Nanoparticles are incredibly small. “Nano-” means one-billionth, and 1 nm is 10-9 m (one billionth of a meter). One sheet of paper is approximately 100,000 nm thick, and a strand of human hair is about 80,000 nm thick. Comparatively, if a marble was 1 nm in diameter, then our planet would only be one meter thick.
Nanoparticles are commonly added to consumer products for a variety of reasons in a variety of industries. A few examples include silver nanoparticles included in sports textiles for better fabric performance against odor, zinc oxide nanoparticles added to sun cream for its superior ultraviolet (UV) light protection, and titanium dioxide nanoparticles included in various materials to create the so-called self-cleaning effect.

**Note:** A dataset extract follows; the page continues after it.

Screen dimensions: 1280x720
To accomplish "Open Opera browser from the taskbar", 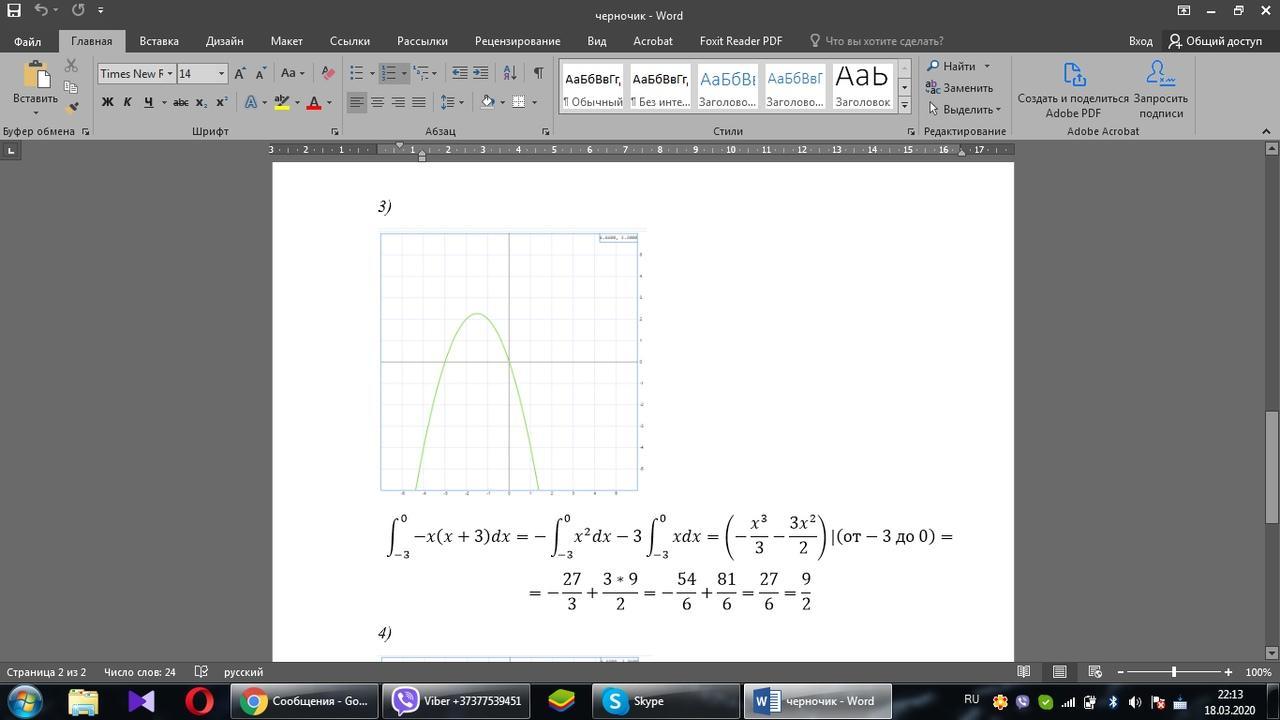I will click(199, 701).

The best method for analyzing the elemental composition of nanoparticles
The best ways to analyze the elemental composition of nanoparticles are found in the family of techniques known as mass spectrometry. Mass spectrometry (MS) measures the mass-to-charge ratio of ions in the interfacial layer and is used to identify atoms or molecules in the sample.
MS methods use various techniques to ionize the sample, causing its molecules to charge and fragment. These molecules are then subjected to one of a few methods for mass selection, which separates them according to their mass-to-charge ratio. The now separate groups of molecules can be analyzed to provide information about the elemental composition of the specimen.
In last year’s study, researchers tested two methods of single-particle inductively coupled plasma mass spectrometry (spICP-MS). ICP refers to the means for creating ions to interact with the material and involves the generation of electrically neutral plasma from argon gas. The researchers tested this method using time-of-flight (TOF) and quadrupole (Q) analyzers.
TOF analyzers measure the time taken by particles to reach the detector after an electric field has accelerated them. Q analyzers, however, create a radio frequency quadrupole (one sequence of electrical current) field between four rods set parallel to each other which effectively filters different elements through the instrument.
The team found that both methods of mass spectrometry were effective at analyzing the elemental composition of single nanoparticles. However, the TOF method was able to detect smaller particles than the Q method, with 29 nm titanium, 14 nm molybdenum and 7 nm gold identified in the spICP-TOFMS analysis. They concluded that spICP-TOFMS is: “The first choice for multi-element detection of unknown nanoparticle.”
- Bustos, A.R.M., and Winchester, M.R. (2016).Single-particle-ICP-MS advances. Analytical and Bioanalytical Chemistry, 408(19), pp.5051–5052.
- Naasz, S., Weigel, S., Borovinskaya, O., Serva, A., Cascio, C., Undas, A.K., Simeone, F.C., Marvin, H.J.P., and Peters, R.J.B. (2018). Multi-element analysis of single nanoparticles by ICP-MS using quadrupole and time-of-flight technologies. Journal of Analytical Atomic Spectrometry, 33(5), pp.835–845.